Karman: first Arab woman to win Nobel Peace
Tawakkul Karman, a Yemeni activist and journalist who has fallen foul of the authorities in her struggle for rights, on Friday became the first Arab woman to win the Nobel Peace Prize.
Mother of three, Karman has not left Sanaa's Change Square - the focal point of demonstrations against President Ali Abdullah Saleh - for around four months, at the risk of being hunted by gunmen loyal to the embattled president.
The Nobel Prize Committee awarded the 2011 Peace Prize jointly to Karman as well as Liberia's President Ellen Johnson Sirleaf and Liberian 'peace warrior' Leymah Gbowee.
Yemeni state television completely ignored the win of Karman who was born in Mikhlaf village, outside Taez, the second largest city in Yemen and another hotspot in the uprising against Saleh.
Karman, 32, has become a leading figure in the uprising against the veteran leader after heading demonstrations demanding his immediate ouster.
A journalist by profession, Karman in 2005 founded a group called 'Women Journalists without Chains'.
Shortly after being declared one of three women winners of the prize, she dedicated her award to the activists of the Arab Spring.
"I dedicate it to all the activists of the Arab Spring," she said.
"This prize is a victory for the Yemeni revolution and the peaceful character of this revolution," she said.
"It is a recognition by the international community of the Yemeni revolution and its inevitable win," she said from her tent in Change Square, where she stays with her husband and leads several alliances of youth protest groups.
When protesters in Tunisia triggered the Arab Spring at the start of the year by demonstrating against their autocratic president Zine El Abedine Bin Ali, Karman led protests in their support.
She was soon back on the street in support of Egyptian protesters demanding regime change.
And when Bin Ali fled Tunisia, Karman led a jubilant demonstration of around 4,000 university students to the North African state's embassy.

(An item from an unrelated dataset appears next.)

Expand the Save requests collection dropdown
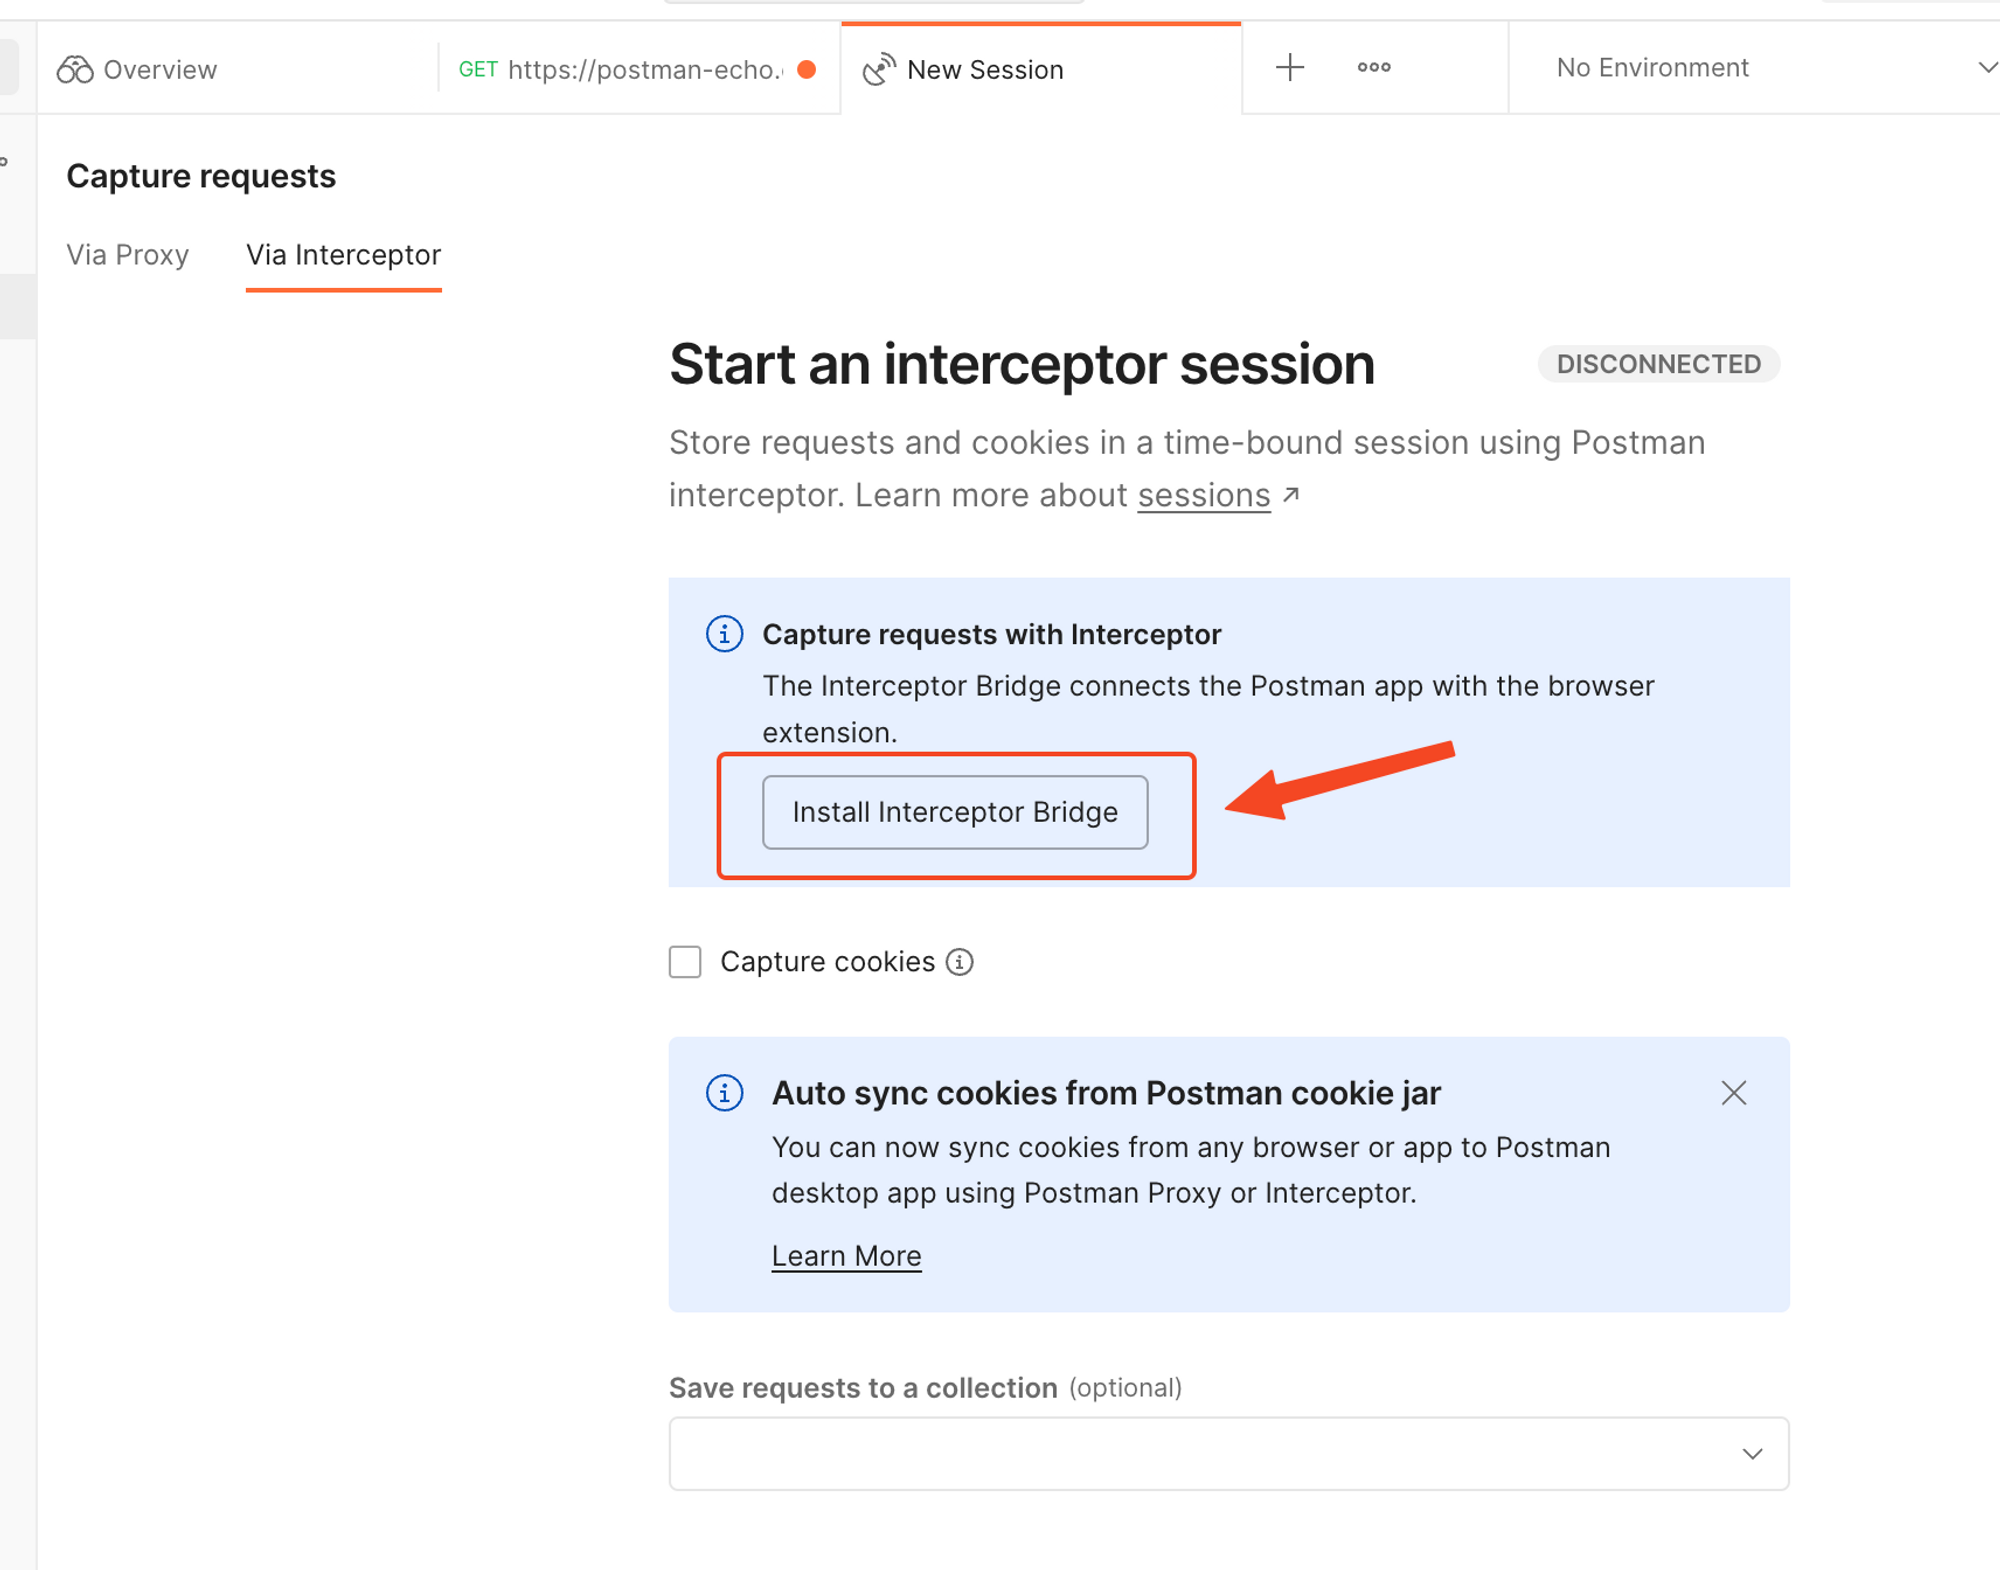Image resolution: width=2000 pixels, height=1570 pixels. tap(1753, 1453)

She was also the first to lead protests celebrating the ouster of Egypt's Hosni Mubarak.
She wears the Islamic headscarf, having abandoned the traditional face veil of women in her impoverished Muslim country, and has for the past two years led demands for women rights, freedom of expression and for a free press.
Last year, she was detained for 24 hours after a large demonstration targeting the offices of Yemen's public prosecution.
Karman is a member of the council of the Islamist Islah (Reform) opposition party, which the regime describes as the Muslim Brotherhood branch in the country.
But the graduate of political science says she opposes radical Islam.